Oregon Wills & Trust Planning
Trusts

Revocable vs. Irrevocable Trusts: Which Is Right for You?

6 min read

Both trust types offer distinct advantages. Understanding the differences is the first step toward choosing the right vehicle for your estate plan.

Trusts are among the most versatile tools in estate planning, but the word "trust" covers a broad range of legal structures with meaningfully different characteristics. The most fundamental distinction is between revocable and irrevocable trusts — and understanding that difference is essential before deciding which approach fits your situation.

What Is a Revocable Living Trust?

A revocable living trust is a legal arrangement you create during your lifetime in which you transfer ownership of your assets to a trust — while naming yourself as the initial trustee and retaining complete control. You can amend, modify, or revoke the trust at any time, for any reason, as long as you remain legally competent. Upon your death or incapacity, a successor trustee steps in and administers the trust according to your instructions — no court involvement required.

Because you retain control, the assets in a revocable trust are still considered part of your taxable estate and are accessible to your creditors. The primary advantages are probate avoidance, privacy, and seamless incapacity planning — not asset protection or tax reduction.

What Is an Irrevocable Trust?

An irrevocable trust, once established, cannot generally be changed or revoked without the consent of its beneficiaries. When you transfer assets into an irrevocable trust, you relinquish ownership and control. In exchange, those assets are generally removed from your taxable estate and placed beyond the reach of your personal creditors.

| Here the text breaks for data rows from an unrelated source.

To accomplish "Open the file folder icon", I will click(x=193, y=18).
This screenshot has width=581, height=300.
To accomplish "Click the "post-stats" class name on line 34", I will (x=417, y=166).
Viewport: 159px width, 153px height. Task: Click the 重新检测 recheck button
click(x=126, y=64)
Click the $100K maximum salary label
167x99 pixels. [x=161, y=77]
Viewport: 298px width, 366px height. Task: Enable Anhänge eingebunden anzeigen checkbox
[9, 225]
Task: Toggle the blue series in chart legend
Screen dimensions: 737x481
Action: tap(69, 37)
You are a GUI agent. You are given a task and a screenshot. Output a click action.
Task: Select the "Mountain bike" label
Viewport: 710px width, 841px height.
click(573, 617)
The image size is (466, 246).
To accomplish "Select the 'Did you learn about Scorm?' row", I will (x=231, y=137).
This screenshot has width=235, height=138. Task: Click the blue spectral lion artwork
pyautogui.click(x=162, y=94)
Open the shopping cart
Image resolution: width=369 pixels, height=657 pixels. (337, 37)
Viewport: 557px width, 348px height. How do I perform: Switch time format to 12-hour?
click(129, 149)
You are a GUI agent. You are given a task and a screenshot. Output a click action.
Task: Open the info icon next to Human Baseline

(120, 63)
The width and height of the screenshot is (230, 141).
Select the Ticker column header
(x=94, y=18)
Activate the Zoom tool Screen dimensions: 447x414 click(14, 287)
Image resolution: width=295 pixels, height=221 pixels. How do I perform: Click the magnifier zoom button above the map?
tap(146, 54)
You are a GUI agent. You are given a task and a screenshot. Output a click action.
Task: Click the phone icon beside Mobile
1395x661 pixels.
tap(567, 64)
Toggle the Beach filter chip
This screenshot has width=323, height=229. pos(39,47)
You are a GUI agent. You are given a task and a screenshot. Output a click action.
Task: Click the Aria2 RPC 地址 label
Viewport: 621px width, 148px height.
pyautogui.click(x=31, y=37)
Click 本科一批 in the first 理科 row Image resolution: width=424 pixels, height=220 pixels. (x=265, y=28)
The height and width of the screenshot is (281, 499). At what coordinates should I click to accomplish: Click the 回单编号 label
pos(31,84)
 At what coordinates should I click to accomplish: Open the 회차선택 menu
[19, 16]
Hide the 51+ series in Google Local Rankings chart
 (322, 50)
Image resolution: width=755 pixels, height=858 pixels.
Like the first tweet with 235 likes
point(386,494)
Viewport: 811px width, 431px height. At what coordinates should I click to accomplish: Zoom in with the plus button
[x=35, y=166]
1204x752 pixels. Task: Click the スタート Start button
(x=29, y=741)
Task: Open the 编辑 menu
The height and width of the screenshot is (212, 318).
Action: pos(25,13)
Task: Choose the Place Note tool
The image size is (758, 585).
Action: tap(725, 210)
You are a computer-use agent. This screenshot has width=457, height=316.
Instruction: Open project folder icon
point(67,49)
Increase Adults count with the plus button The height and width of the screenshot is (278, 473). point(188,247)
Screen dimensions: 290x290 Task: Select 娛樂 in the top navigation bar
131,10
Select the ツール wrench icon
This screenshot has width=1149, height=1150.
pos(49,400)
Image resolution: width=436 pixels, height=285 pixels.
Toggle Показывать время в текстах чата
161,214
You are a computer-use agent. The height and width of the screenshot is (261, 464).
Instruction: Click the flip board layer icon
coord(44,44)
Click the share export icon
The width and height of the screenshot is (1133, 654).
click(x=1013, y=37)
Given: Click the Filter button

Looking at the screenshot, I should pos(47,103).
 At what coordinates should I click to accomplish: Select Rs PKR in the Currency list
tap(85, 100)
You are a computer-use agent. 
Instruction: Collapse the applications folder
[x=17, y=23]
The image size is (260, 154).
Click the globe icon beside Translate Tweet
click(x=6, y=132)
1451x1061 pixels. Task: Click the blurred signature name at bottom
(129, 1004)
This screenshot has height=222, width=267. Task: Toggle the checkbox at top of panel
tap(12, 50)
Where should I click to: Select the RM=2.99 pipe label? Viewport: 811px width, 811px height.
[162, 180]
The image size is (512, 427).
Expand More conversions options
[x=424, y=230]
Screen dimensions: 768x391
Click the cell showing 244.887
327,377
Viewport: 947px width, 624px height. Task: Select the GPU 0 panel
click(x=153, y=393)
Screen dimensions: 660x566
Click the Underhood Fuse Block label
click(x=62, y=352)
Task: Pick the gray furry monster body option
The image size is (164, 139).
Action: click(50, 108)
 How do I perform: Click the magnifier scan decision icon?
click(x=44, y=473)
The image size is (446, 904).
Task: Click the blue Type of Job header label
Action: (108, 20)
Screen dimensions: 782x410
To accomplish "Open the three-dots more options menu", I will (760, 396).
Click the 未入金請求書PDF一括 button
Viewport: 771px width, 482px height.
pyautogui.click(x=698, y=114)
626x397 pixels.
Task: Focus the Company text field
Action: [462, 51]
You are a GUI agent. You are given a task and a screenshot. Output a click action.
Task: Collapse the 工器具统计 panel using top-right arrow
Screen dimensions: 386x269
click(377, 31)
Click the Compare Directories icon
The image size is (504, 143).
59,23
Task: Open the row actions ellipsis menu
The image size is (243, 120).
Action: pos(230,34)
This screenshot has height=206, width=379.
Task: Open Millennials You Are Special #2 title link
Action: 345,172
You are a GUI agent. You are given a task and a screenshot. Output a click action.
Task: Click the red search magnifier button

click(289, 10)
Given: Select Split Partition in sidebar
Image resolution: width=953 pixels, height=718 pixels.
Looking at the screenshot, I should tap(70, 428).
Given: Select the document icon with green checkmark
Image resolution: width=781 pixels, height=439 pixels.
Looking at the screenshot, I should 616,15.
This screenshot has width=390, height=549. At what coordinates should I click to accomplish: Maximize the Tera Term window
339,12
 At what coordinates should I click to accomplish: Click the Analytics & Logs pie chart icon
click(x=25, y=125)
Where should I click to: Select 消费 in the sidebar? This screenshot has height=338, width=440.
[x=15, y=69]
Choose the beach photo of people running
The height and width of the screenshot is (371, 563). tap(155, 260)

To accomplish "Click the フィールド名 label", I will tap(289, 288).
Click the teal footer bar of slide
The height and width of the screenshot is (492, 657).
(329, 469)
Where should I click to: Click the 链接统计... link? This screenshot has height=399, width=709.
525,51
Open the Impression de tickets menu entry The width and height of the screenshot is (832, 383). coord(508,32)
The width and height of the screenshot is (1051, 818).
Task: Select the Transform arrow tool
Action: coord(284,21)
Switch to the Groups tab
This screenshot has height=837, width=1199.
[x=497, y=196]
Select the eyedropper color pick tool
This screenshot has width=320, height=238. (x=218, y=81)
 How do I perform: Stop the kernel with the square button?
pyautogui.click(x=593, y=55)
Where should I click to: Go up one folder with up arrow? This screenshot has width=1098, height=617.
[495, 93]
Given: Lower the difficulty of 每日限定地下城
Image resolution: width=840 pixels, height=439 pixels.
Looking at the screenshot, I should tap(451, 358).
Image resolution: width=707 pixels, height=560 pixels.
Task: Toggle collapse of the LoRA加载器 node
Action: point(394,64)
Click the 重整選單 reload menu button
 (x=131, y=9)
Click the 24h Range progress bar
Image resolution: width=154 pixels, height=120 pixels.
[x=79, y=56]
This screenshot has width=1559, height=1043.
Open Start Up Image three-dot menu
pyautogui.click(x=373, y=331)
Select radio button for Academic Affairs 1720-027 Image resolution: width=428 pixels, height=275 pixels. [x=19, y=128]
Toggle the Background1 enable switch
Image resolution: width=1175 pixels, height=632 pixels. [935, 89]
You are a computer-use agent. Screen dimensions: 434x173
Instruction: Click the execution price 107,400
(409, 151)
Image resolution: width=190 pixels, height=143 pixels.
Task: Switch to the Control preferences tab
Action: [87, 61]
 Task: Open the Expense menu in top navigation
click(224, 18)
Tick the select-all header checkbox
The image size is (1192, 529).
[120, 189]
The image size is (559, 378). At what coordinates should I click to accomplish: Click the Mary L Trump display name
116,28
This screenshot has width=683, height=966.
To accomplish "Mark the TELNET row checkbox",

Irrevocable trusts come in many forms — including Irrevocable Life Insurance Trusts (ILITs), Grantor Retained Annuity Trusts (GRATs), Charitable Remainder Trusts (CRTs), and Domestic Asset Protection Trusts (DAPTs). Each serves a distinct purpose and involves specific tradeoffs.

Key Differences at a Glance

  • Control: Revocable trusts preserve your full control; irrevocable trusts require you to relinquish it
  • Estate tax: Only irrevocable trusts remove assets from your taxable estate
  • Creditor protection: Only irrevocable trusts provide meaningful protection from your personal creditors
  • Probate avoidance: Both avoid Oregon's probate process for assets held in trust
  • Flexibility: Revocable trusts can be amended freely; irrevocable trusts are largely permanent

Which Is Right for You?

For most Oregon families, a revocable living trust is the foundation of a sound estate plan. It provides probate avoidance, incapacity protection, and flexible distribution planning without requiring you to give up control of your assets during your lifetime. Irrevocable trusts make sense in specific circumstances — when estate tax planning is a priority, when asset protection from creditors or long-term care costs is a concern, or when structured charitable giving is part of your legacy goals.

Many comprehensive estate plans include both: a revocable living trust as the primary vehicle, supplemented by one or more irrevocable structures for specific purposes. An experienced estate planning attorney can help you evaluate which combination serves your goals.